Required work –
The lines to repeat run from the one containing "[button] (155, 87)" through the last line of the records below; repeat them exactly and give nothing more.

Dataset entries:
========================

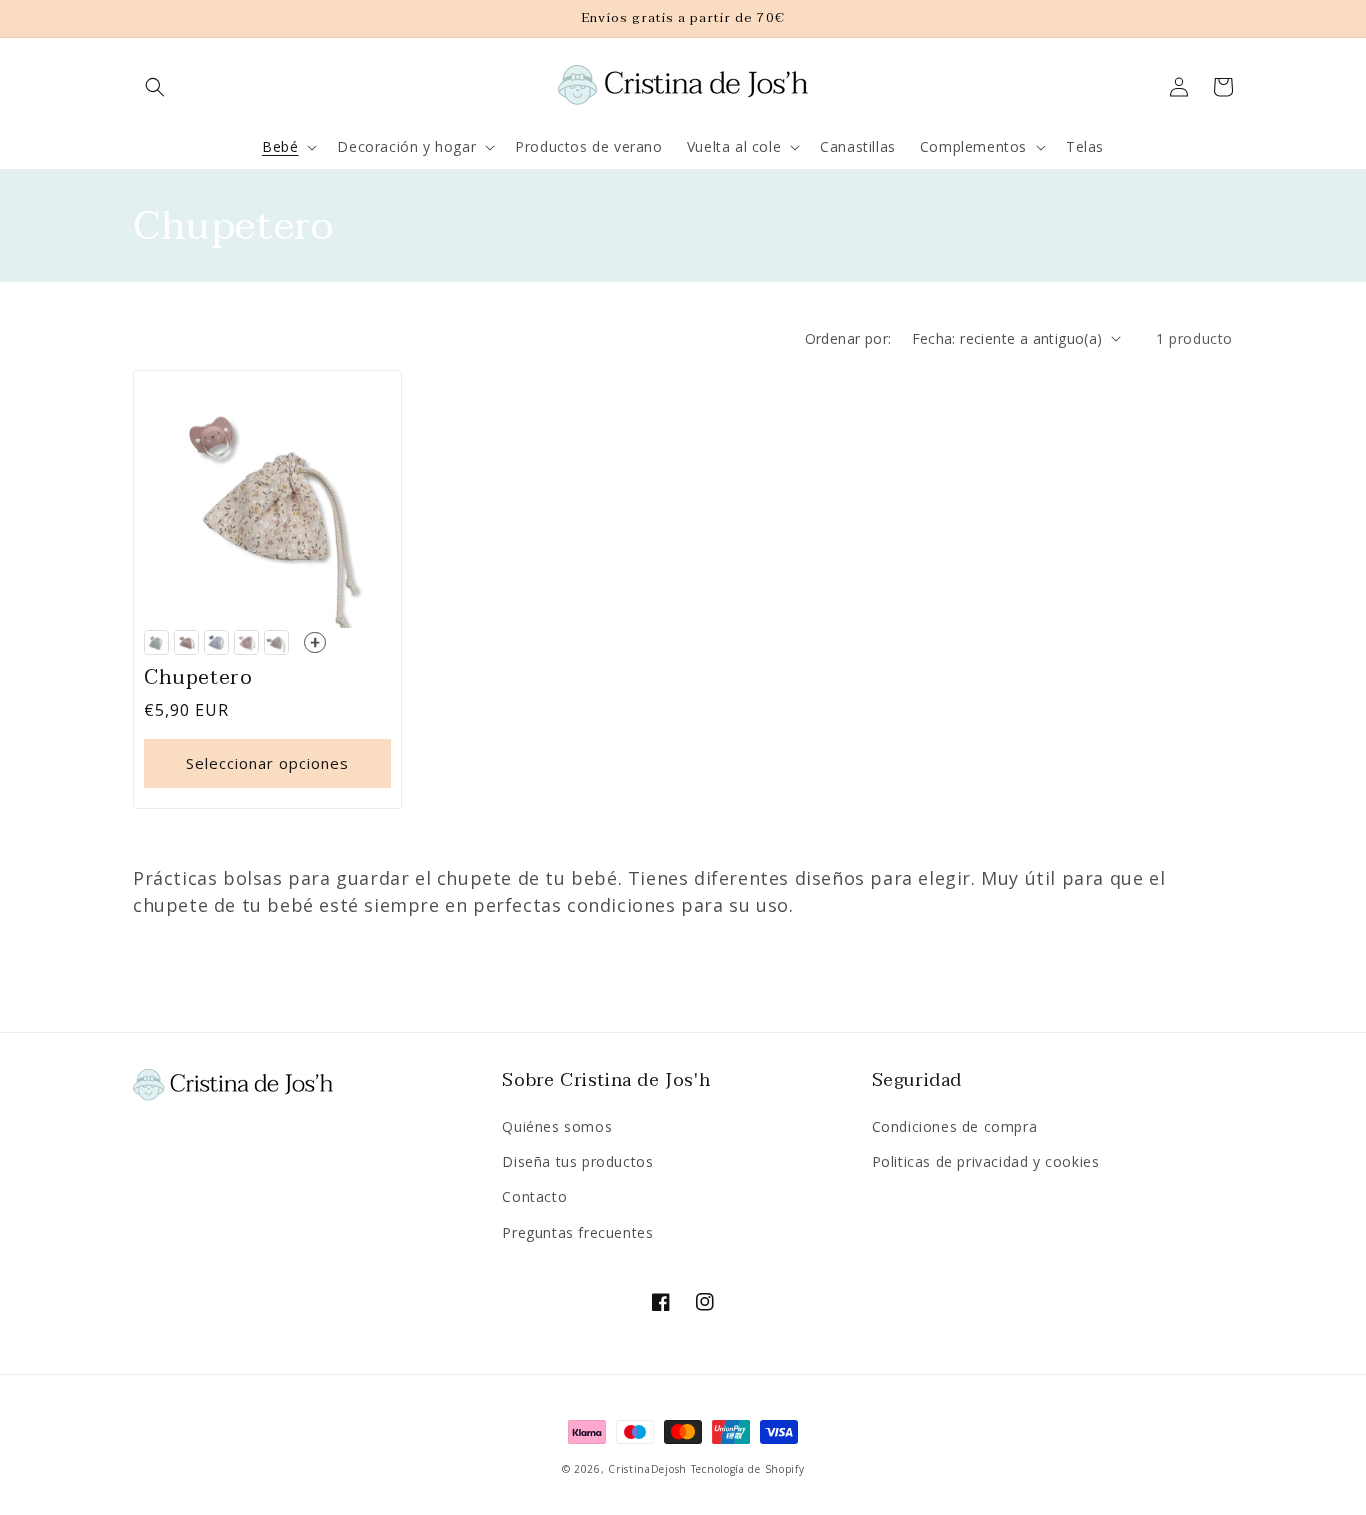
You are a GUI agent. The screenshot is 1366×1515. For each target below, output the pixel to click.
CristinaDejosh (647, 1469)
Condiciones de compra (955, 1126)
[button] (155, 87)
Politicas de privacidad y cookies (986, 1161)
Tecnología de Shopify (748, 1469)
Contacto (534, 1196)
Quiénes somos (557, 1126)
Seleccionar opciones (267, 763)
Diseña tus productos (577, 1161)
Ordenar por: (848, 338)
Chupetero (198, 678)
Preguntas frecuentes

========================

Solution to the problem –
[button] (155, 87)
Politicas de privacidad y cookies (986, 1161)
Tecnología de Shopify (748, 1469)
Contacto (534, 1196)
Quiénes somos (557, 1126)
Seleccionar opciones (267, 763)
Diseña tus productos (577, 1161)
Ordenar por: (848, 338)
Chupetero (198, 678)
Preguntas frecuentes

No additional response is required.